Cheers & Kampai! New survey on alcohol consumption in Japan
Inflation and cost of living have increased in many countries around the world, and Japan is no exception. As such, Rakuten Insight investigated the impact on consumers’ drinking habits by asking 1,000 consumers from their own proprietary panel in Japan.
Impacts of 2022 price hikes
Despite the price hikes experienced in 2022, more than half of those asked said that the frequency and cost of drinking ‘will not change’. However, the impact of price increases can be noticed, with more than 30% of the respondents answering that the frequency of drinking with ‘friends/acquaintances’ (35%) and ‘workplace/work-related people’ (37%) at restaurants has decreased.
A shift away from traditional drinking habits
Traditionally in Japan, one thinks of the salaryman drinking with his business colleagues after work. However, this trend is changing and can be seen by ‘friends and acquaintances’ topping the list at 29% ahead of ‘Workplace/work related’ (21.8%) and ‘Family’ (19%).

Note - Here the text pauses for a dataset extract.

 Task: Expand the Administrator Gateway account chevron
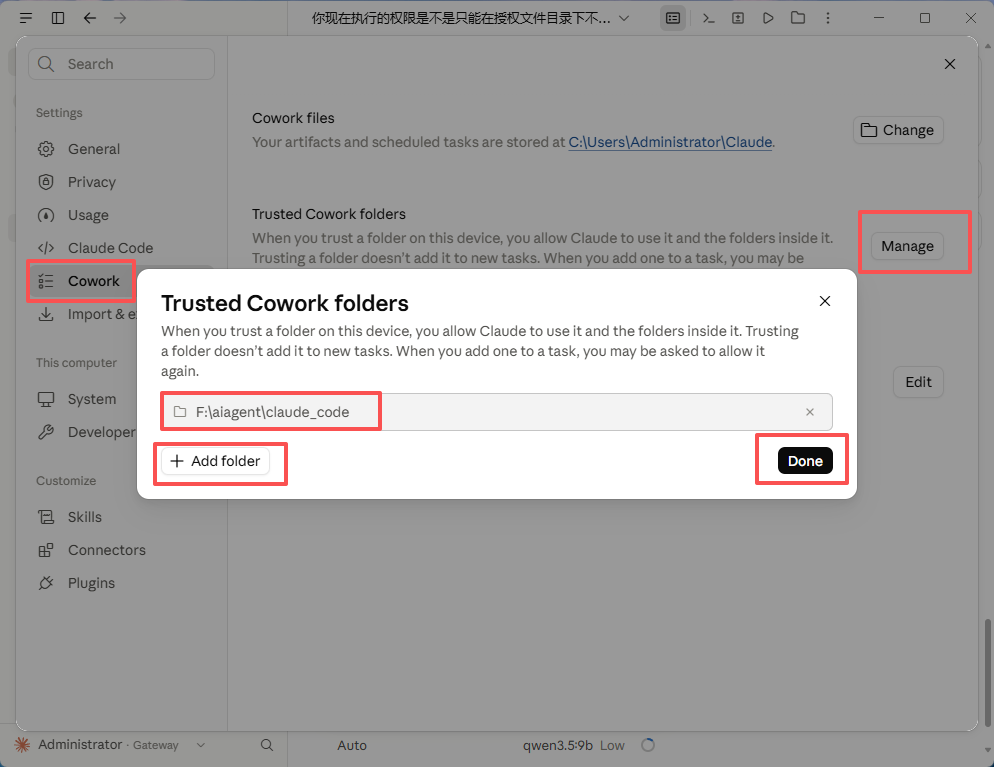[200, 745]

The trend away from drinking with work colleagues can again be seen when looking into gender and age groups. The move away from work drinking is being led by the younger generation. Men and women in their 20s, answered ‘friends/acquaintances’ whilst men in their 30s and 40s still rated higher for ‘workplace/work-related’. Traditionally, older men in Japan were a key alcohol target group, however, this current generation of over 60s was lower than the total with only 11%. This could be due to increased health awareness and eagerness to avoid health complications brought about by consuming too much alcohol.
More frequent drinking at home
As can be seen in other markets & categories, attitudes & behaviours can bind individuals together into segments more than their generational labels. Among drinkers who drank alcohol within the past year, 22% of those stated that they drank ‘almost every day’ at home and 62% said that they drank at home at least once a week.
Socializing with friends becoming more popular
In another indication of the trend away from work drinking, approximately 70% of respondents said they would most like to participate in drinking parties with friends or acquaintances. Even the boss/seniors at work are less keen to embrace the long nights of business drinking, with about 40% of ‘boss / seniors’ not wanting to participate in drinking parties with people related to the workplace.
Reasons for participating or not in drinking parties
The top reason for wanting to participate in a drinking party is ‘to catch up on what’s going on’ with friends and acquaintances, (52%) and ‘because I want to deepen exchanges’ with people related to work (53%).
Another segment emerging was the ‘Friends only’ segment, who is not interested in socializing with anyone aside from friends and acquaintances. About 50% said they do not want to participate in drinking parties because they feel tired (50%). This was followed by ‘troublesome to go to the venue’ and ‘I want to prioritize my private time’ (both 22%), and ‘it is a waste of money’ (20%).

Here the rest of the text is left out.